There were many charges on which the appeasers may have been culpable, but that of neglecting the advances of the Berlin conspirators is not among the most serious. They looked at the past record of the German Army and of the German Conservatives in their relation to the Nazi Party. They re-read the reports of their Ambassadors in Berlin over the past ten years. Why indeed should they give credence to the idea of an attempt to overthrow Hitler by a conspiracy headed, so it seemed, by disgruntled Generals and former members of the Nationalist Party? The personalities of the envoys might be in themselves sufficient to convince of their personal sincerity and honesty, but what of their ability to fulfill their intentions and to make good their profession of faith?
To Mr.

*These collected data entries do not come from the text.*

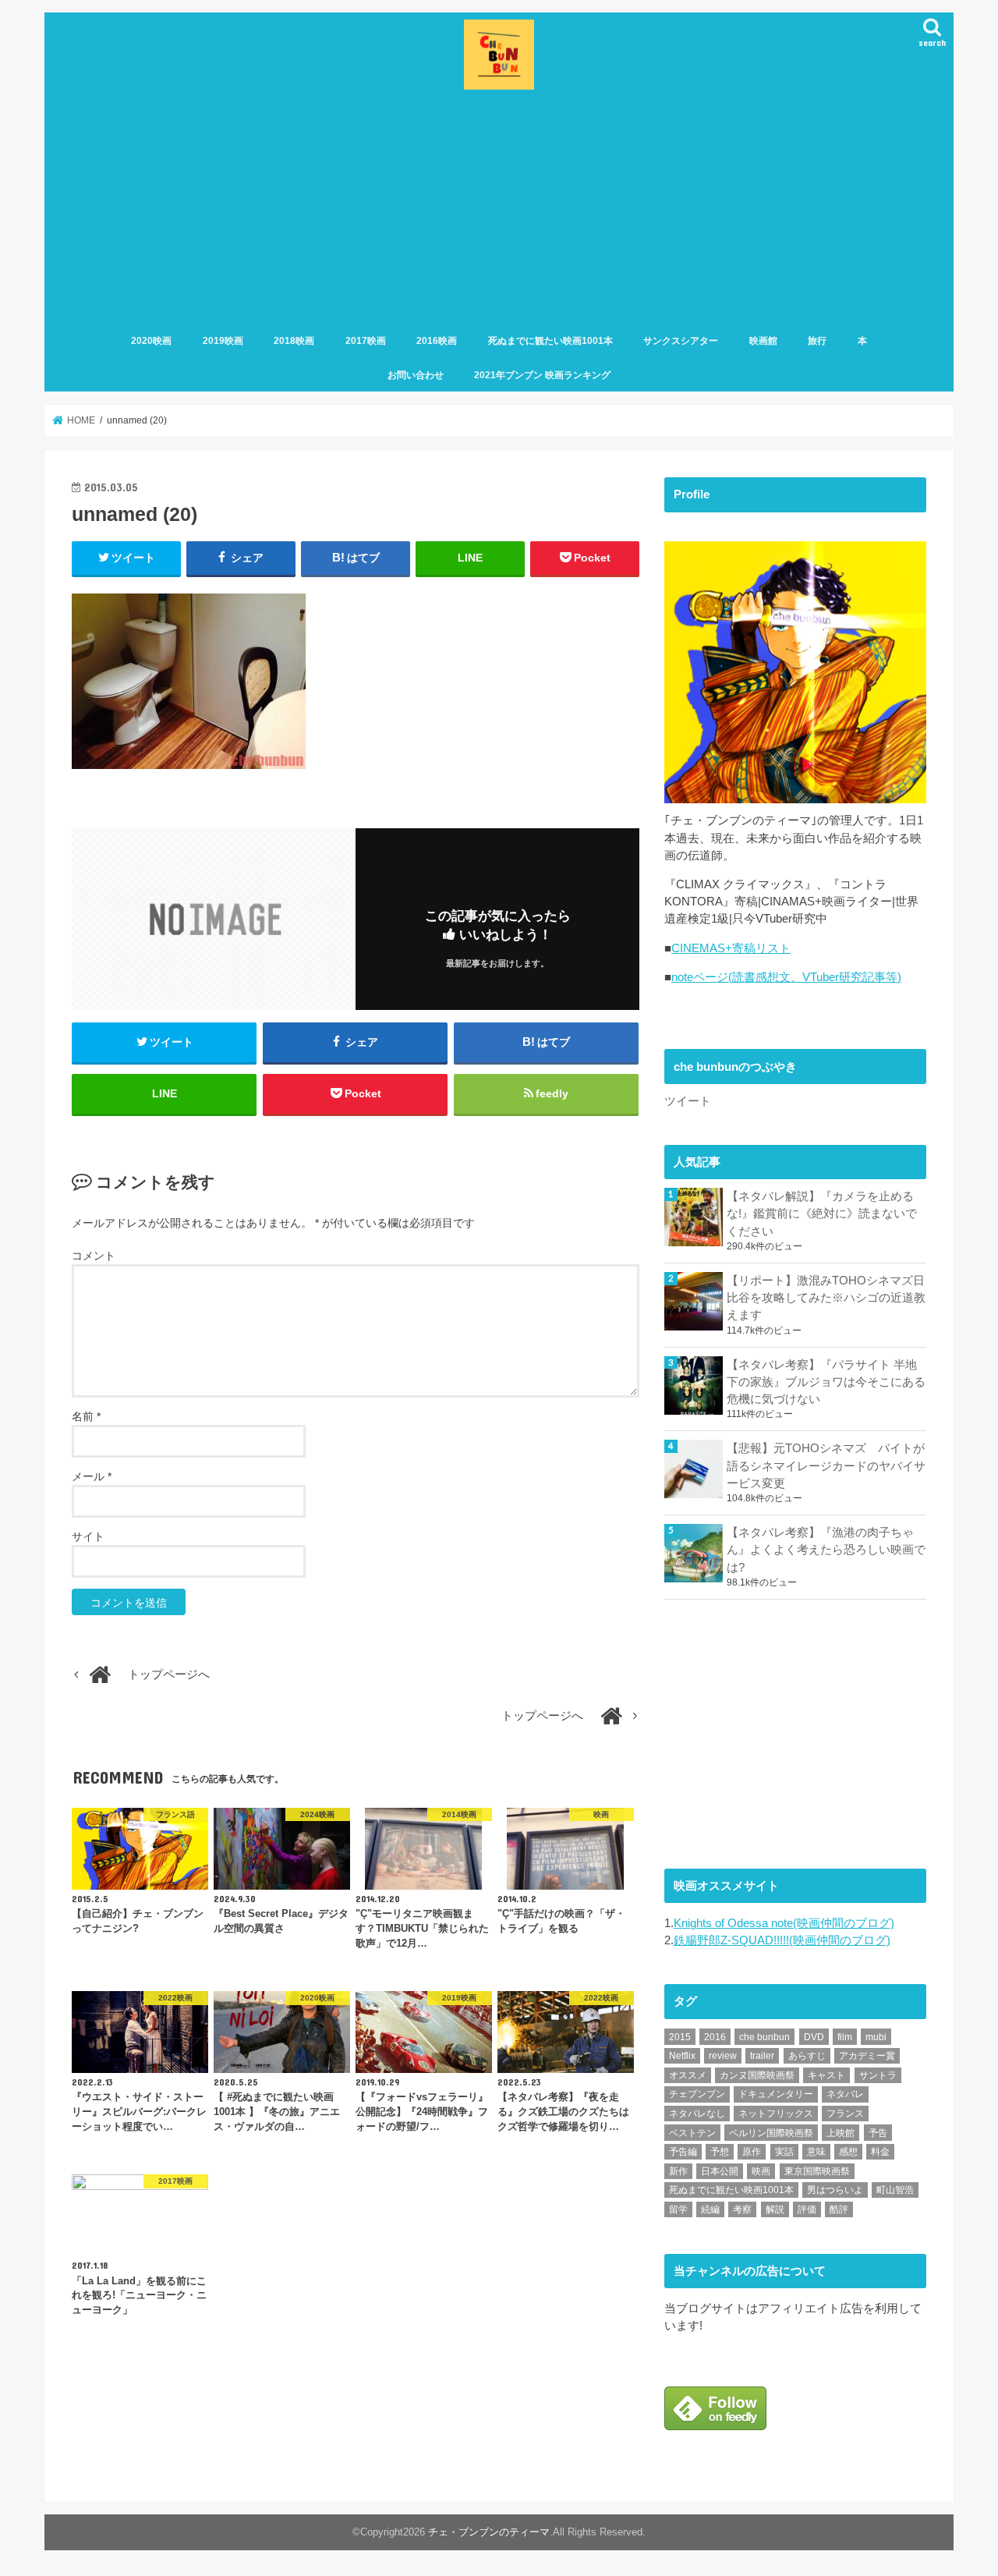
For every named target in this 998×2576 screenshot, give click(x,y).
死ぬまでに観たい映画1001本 (550, 340)
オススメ (687, 2075)
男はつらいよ (835, 2189)
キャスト (826, 2075)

Chamberlain and Lord Halifax, to MM. Daldier and Bonnet it seemed as if they were being asked to gamble with the fate of their countries on the very uneven chance of a successful coup d’état in Germany. They were being asked to adopt a threatening attitude toward Hitler on the assurance of the conspirators that this would not lead to war, but that Hitler would be overthrown at the moment at which his finger curled on the trigger. This was the fantastic demand made to the political leaders of Britain and France by men in Germany who themselves, in many cases, had been enthusiastic and, in others, tacit in the support of Hitler, and whose conversion to opposition or Resistance had been brought about—again in many cases—by their conviction that Hitler could gain no more for Germany without endangering her safety. To men who were as deeply committed to a policy of appeasement as were the Prime Minister of Great Britain and the Foreign Minister of France this was no deterrent argument. Supposing, as was more than likely, the Putsch failed and they were left confronting a belligerent Hitler?

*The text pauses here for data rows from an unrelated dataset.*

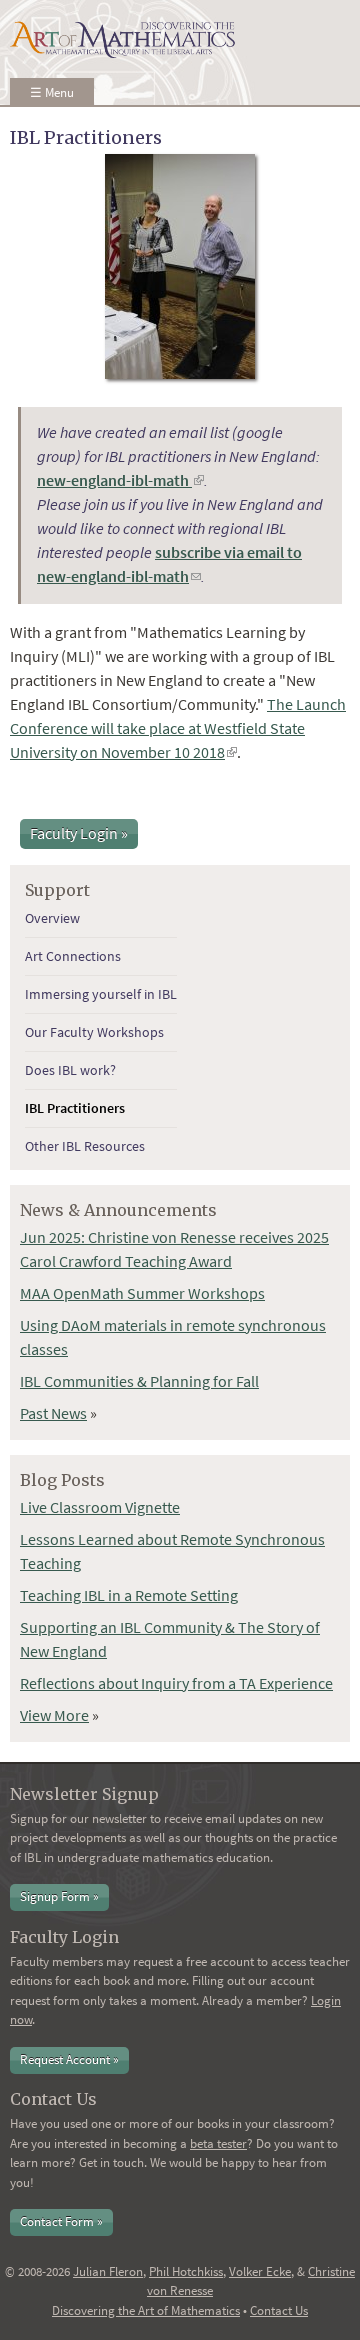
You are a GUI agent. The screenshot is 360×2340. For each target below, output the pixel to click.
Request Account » (69, 2059)
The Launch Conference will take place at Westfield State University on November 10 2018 (178, 728)
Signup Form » (59, 1896)
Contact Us (279, 2310)
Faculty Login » (79, 833)
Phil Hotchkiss (186, 2271)
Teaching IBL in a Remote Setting (129, 1595)
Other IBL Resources (85, 1146)
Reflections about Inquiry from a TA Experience (176, 1683)
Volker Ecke (260, 2271)
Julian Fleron (108, 2271)
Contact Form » (61, 2221)
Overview (52, 918)
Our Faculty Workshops (94, 1032)
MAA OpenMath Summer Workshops (142, 1293)
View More (54, 1715)
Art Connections (73, 956)
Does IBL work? (70, 1070)
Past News (53, 1413)
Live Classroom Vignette (100, 1507)
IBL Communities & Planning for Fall (139, 1381)
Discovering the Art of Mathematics (146, 2310)
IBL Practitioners (75, 1108)
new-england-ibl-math (120, 480)
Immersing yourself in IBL (101, 994)
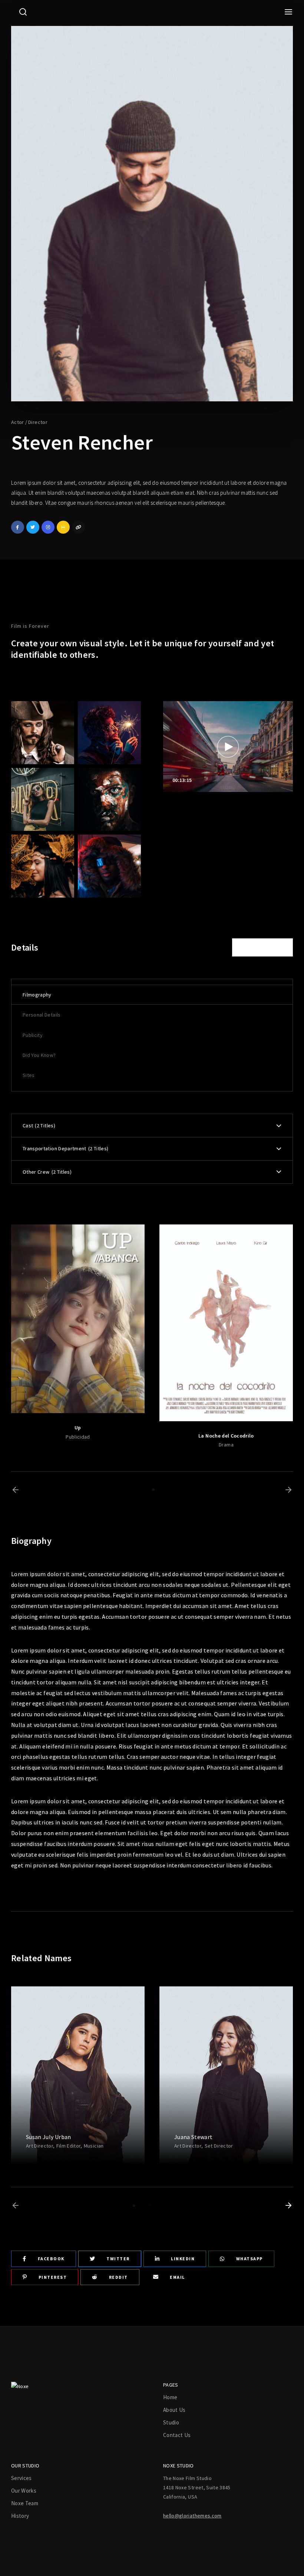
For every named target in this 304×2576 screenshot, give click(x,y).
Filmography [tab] (37, 994)
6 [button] (173, 2205)
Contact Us (177, 2435)
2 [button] (142, 2205)
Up (78, 1427)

These considerations undoubtedly played a part in the formulation of policy in London and in Paris and, without abating the gravity of the charges made against the men of Munich, one may at least forgive their failure to take seriously either the reliability of the conspirators or their ability to fulfill that which they claimed to be able to do.
Indeed, one may well ask, what would have happened in the very improbable event of such a Putsch succeeding? Was there any indication that a junta of Generals, followed by a reactionary provisional government, followed by a restoration of the Monarchy, albeit in constitutional guise, would be prepared to forego anything that Hitler had gained for Germany by blackmail and menace? Would the Reich not continue to rearm? Would the new regime not persist in the remilitarization of the Rhineland? Would they not hold that Austria was an inalienable part of the German Reich? And for the future, would they abate the territorial claims which Germany was then making good upon Czechoslovakia in respect of the Sudetenland and would later make upon Poland, one day longer than the moment at which they felt strong enough to take territories by force if they were not surrendered, even as Hitler was then demanding their surrender?